Thursday, 30-May-2024


While wandering around Gamla Stan, the old-city part of Stockholm, one comes across quite a few tourist destinations. Souvenir shops, tours, events, everything is calling your name (primarily your wallet). I avoided most of them, as a general rule – stopping into some shops to buy interesting postcards, or into a particularly appealing looking cafe when hunger starts gnawing at me.

I have an interesting relationship with Tourist Restaurants. On the one hand, I don’t like “tourist” things… in general, I prefer seeing a bit more of the truly native experience of a city. That being said, I also want to experience the traditional culture of a city. And, as I learned in Greenland, most “native” restaurants don’t really serve traditional food, since people would normally just cook that for themselves at home.

Connected to that… I am, at the end of the day, a tourist. I am touring. Sometimes the best way to see the traditional culture of a place is, simply, to be a tourist.


Aifur is an example of me diving into my role as a tourist head-first, full power.

It’s a tourist destination, no two ways about it. In the center of Gamla Stan, with big signs hawking a “Viking Experience”, and a wait-list at least a day long, it’s absolutely targeted toward people who don’t live in Stockholm.



And you know what? That’s great, and I had a blast!

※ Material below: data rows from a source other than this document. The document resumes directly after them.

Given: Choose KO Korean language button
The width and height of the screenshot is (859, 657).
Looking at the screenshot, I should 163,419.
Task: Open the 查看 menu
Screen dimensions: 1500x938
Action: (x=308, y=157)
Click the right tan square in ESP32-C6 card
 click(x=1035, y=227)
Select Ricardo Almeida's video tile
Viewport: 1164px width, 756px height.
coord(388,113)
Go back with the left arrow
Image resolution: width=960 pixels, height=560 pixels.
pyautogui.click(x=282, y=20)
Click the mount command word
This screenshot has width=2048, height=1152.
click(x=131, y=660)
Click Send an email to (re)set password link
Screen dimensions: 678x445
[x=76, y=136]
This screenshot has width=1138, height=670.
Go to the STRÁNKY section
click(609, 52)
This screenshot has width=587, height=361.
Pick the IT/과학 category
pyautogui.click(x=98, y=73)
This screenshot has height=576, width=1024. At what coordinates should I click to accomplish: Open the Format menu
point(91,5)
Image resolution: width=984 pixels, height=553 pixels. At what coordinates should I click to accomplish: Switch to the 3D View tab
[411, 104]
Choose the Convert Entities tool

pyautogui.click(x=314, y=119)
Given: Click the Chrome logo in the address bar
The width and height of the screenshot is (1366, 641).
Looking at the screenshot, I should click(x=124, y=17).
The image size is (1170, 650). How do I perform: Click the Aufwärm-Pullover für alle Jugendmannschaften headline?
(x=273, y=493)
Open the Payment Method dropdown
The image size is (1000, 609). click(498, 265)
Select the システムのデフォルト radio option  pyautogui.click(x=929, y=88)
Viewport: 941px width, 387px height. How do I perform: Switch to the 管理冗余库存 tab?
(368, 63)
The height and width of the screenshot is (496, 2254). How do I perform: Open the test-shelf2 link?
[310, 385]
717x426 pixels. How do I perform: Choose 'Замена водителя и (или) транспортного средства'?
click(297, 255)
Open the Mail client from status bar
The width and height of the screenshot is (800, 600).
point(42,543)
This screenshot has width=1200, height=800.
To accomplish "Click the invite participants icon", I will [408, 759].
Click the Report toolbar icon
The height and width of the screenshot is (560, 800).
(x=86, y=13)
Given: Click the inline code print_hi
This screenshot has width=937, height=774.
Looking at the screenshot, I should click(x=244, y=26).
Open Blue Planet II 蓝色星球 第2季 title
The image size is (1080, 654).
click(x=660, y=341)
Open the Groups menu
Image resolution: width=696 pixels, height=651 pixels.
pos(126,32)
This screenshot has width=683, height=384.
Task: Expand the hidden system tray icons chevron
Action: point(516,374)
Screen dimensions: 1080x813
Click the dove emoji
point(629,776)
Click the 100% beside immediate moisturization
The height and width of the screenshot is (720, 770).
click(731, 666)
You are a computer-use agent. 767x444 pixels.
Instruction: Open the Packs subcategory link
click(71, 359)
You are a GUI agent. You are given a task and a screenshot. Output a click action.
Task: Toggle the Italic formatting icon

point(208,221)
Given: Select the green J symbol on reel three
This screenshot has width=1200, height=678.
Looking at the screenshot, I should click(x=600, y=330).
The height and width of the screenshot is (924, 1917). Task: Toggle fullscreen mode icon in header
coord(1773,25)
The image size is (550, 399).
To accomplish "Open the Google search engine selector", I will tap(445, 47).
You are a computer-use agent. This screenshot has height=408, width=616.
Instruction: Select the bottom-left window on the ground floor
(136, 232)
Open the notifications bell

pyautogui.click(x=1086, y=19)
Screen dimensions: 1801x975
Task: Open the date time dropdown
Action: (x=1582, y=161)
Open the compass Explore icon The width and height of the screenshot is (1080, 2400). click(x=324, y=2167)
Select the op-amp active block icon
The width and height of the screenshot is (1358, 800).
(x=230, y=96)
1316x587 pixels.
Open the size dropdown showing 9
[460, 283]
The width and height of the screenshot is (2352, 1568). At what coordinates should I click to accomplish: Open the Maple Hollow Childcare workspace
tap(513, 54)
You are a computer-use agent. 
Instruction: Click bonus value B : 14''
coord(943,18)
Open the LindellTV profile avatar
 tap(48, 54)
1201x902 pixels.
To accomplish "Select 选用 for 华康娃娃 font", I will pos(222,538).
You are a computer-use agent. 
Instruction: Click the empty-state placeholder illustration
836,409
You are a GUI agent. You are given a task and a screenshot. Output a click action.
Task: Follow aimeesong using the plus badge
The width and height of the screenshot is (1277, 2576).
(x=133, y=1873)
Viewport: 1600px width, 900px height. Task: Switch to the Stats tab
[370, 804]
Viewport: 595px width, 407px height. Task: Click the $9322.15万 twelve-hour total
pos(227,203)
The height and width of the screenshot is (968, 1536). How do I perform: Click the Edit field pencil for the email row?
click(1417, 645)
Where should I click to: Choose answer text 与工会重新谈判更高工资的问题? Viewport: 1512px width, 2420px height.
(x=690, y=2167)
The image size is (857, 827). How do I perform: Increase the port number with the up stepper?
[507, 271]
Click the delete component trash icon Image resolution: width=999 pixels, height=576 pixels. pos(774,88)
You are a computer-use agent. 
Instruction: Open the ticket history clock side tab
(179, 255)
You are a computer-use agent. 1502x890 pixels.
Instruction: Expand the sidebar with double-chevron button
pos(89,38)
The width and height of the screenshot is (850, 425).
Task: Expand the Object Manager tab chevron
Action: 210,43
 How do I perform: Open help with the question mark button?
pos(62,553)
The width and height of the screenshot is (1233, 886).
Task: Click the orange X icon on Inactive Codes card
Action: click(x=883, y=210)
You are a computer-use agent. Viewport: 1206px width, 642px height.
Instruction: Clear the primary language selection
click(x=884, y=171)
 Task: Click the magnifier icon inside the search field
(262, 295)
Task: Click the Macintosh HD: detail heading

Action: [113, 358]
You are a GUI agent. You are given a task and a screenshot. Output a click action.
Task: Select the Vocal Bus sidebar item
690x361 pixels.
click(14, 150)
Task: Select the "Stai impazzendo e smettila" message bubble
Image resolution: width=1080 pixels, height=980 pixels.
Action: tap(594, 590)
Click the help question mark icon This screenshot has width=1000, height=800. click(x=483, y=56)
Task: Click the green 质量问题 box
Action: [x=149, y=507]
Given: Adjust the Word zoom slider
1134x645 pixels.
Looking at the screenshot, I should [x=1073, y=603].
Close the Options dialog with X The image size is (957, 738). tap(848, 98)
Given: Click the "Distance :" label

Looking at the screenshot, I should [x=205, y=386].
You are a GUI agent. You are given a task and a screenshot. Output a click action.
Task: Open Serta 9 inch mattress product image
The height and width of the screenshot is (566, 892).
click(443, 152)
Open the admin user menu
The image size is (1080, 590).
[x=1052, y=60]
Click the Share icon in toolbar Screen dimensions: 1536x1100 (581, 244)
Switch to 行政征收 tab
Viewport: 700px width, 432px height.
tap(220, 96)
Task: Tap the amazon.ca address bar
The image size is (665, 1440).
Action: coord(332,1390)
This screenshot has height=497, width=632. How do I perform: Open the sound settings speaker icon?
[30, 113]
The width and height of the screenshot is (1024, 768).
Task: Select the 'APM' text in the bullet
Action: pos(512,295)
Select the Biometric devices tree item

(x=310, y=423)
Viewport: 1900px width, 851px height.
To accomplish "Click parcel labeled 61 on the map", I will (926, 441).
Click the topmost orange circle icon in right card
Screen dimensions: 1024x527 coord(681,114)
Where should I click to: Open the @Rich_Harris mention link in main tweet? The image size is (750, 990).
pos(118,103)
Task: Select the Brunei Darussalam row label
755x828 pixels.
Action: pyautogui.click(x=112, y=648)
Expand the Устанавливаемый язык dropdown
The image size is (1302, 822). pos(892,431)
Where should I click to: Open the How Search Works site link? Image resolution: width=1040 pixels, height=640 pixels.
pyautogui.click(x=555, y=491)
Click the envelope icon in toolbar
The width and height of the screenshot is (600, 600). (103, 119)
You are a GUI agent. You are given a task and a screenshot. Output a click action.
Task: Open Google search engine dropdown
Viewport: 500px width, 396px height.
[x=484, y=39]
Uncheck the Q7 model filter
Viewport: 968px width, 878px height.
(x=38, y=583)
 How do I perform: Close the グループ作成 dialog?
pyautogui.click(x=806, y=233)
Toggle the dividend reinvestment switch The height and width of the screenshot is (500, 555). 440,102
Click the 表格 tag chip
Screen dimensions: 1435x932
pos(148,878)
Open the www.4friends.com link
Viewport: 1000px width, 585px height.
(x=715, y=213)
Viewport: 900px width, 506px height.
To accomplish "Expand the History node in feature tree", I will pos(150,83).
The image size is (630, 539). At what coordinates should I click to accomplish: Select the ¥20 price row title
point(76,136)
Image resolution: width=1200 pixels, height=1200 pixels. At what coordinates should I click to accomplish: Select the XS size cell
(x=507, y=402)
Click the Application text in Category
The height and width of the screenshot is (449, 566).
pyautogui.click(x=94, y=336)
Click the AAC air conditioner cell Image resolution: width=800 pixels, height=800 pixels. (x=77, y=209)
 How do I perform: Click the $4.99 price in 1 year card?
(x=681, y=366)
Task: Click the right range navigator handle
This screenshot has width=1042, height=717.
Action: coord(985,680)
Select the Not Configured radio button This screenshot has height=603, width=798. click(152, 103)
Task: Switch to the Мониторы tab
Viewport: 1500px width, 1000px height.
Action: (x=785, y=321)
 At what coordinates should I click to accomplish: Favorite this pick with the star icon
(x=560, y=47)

I was announced as a I walked in, and sat at a table with two whole people who spoke English, out of maybe 8 or 10 total. We communicated out best, shared a bottle of mead, and took silly pictures with a Viking helmet, sword, and axe. I ate Pike, which I don’t think I’ve ever had, and devoured a glorious berry tart. I learned the correct way to pronounce “Wieliczka”, a place I’ll be visiting in Poland, and failed miserably at pronouncing many other Polish words.

It was ridiculous, silly, delicious, and fun. In my mind, a good tourist experience!